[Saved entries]
......

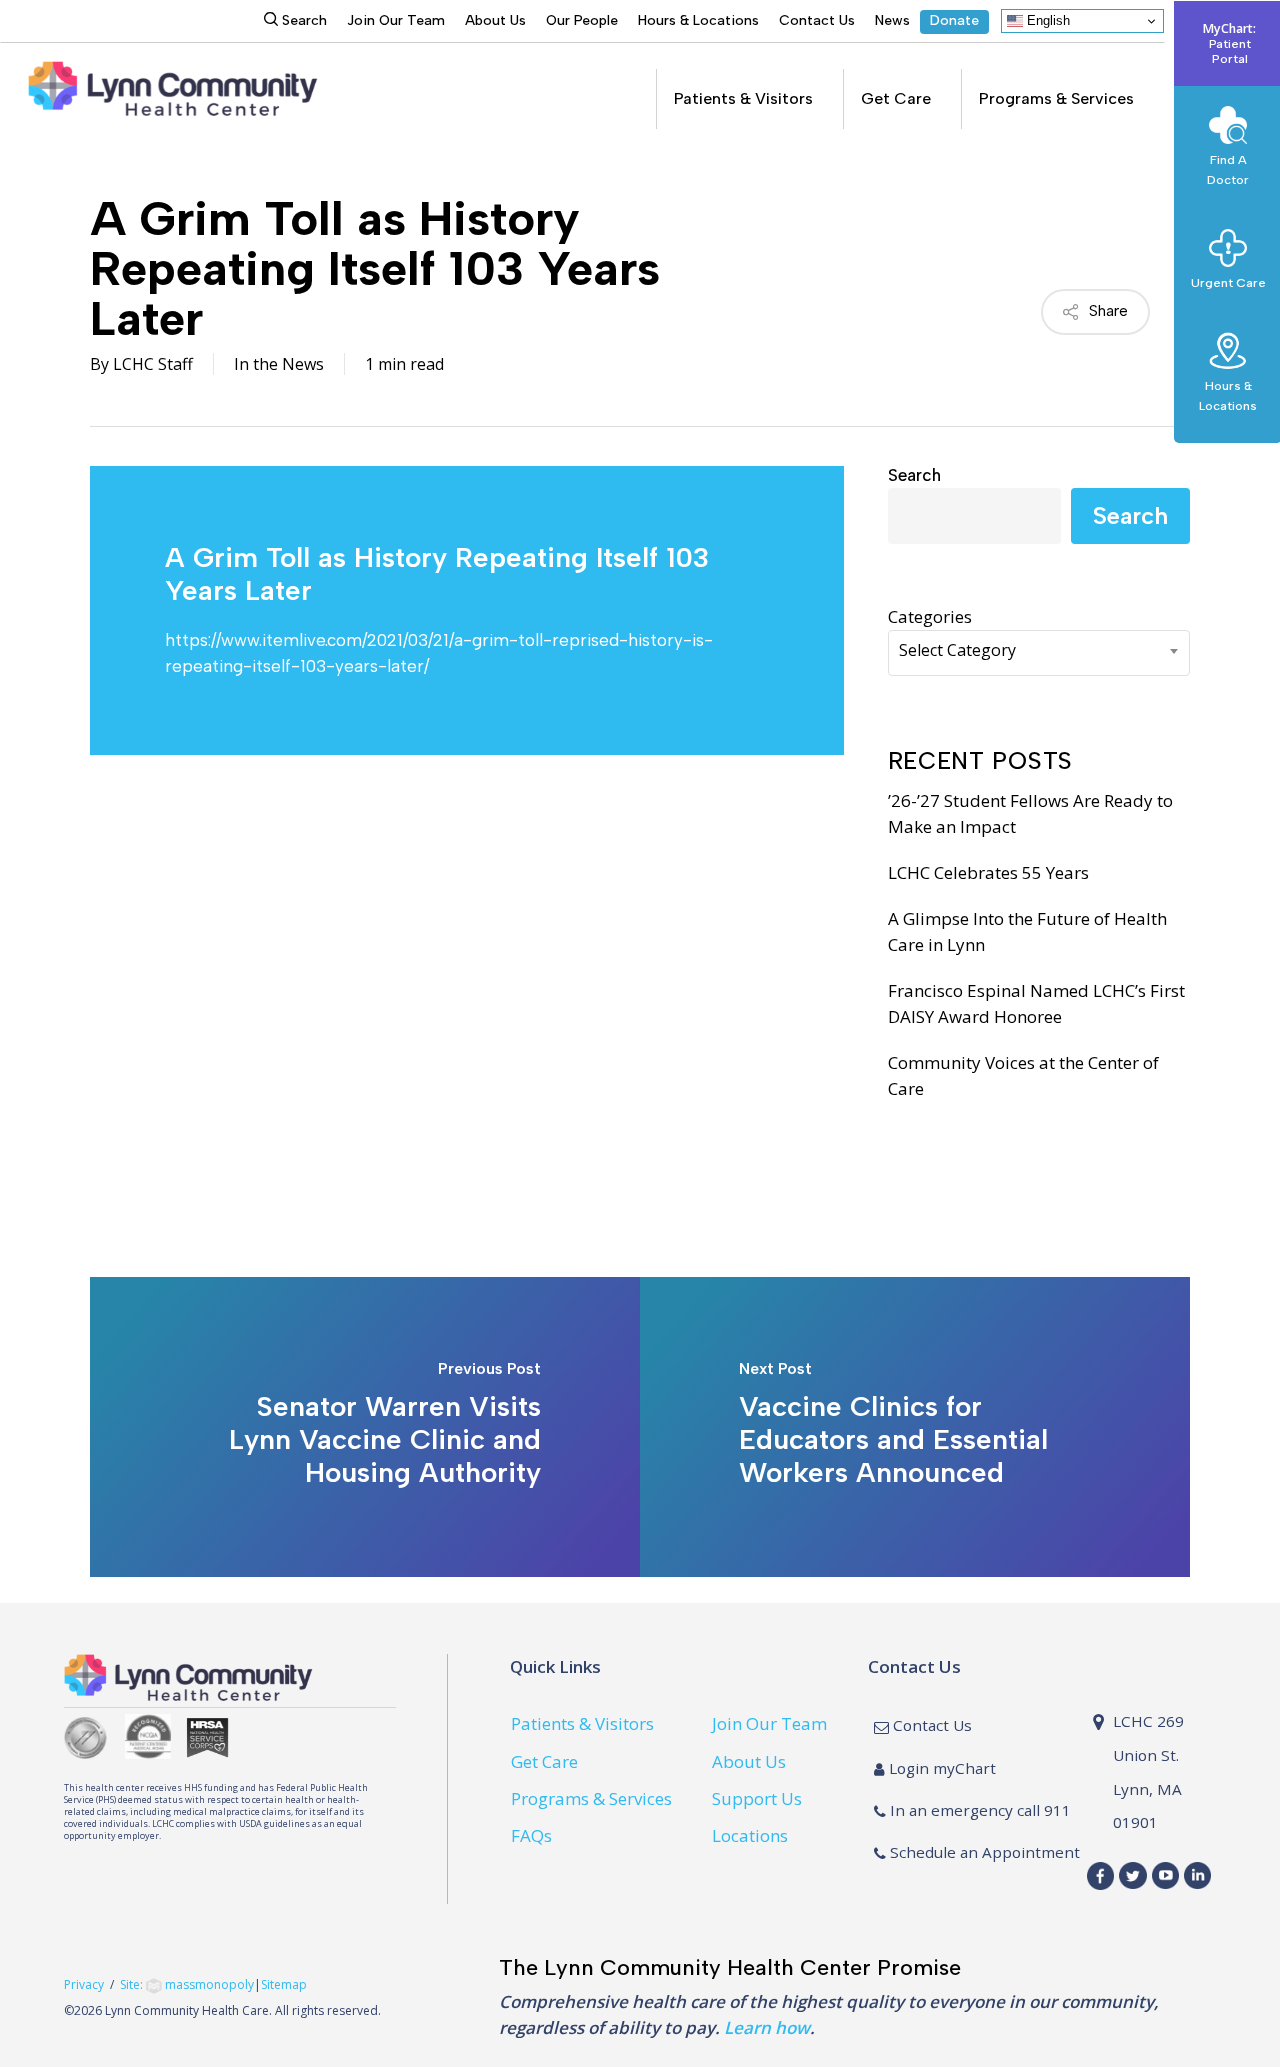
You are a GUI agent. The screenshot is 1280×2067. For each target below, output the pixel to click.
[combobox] (1039, 653)
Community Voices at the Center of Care (1023, 1075)
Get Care (544, 1761)
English (1046, 20)
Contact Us (930, 1725)
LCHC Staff (153, 364)
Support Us (757, 1798)
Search (914, 475)
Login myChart (940, 1768)
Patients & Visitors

......

What you should do: In the answer, the data should reappear exactly, with no pictures.

Result of this exercise:
You are a GUI agent. The screenshot is 1280×2067. For each target below, output the pixel to click.
[combobox] (1039, 653)
Community Voices at the Center of Care (1023, 1075)
Get Care (544, 1761)
English (1046, 20)
Contact Us (930, 1725)
LCHC Staff (153, 364)
Support Us (757, 1798)
Search (914, 475)
Login myChart (940, 1768)
Patients & Visitors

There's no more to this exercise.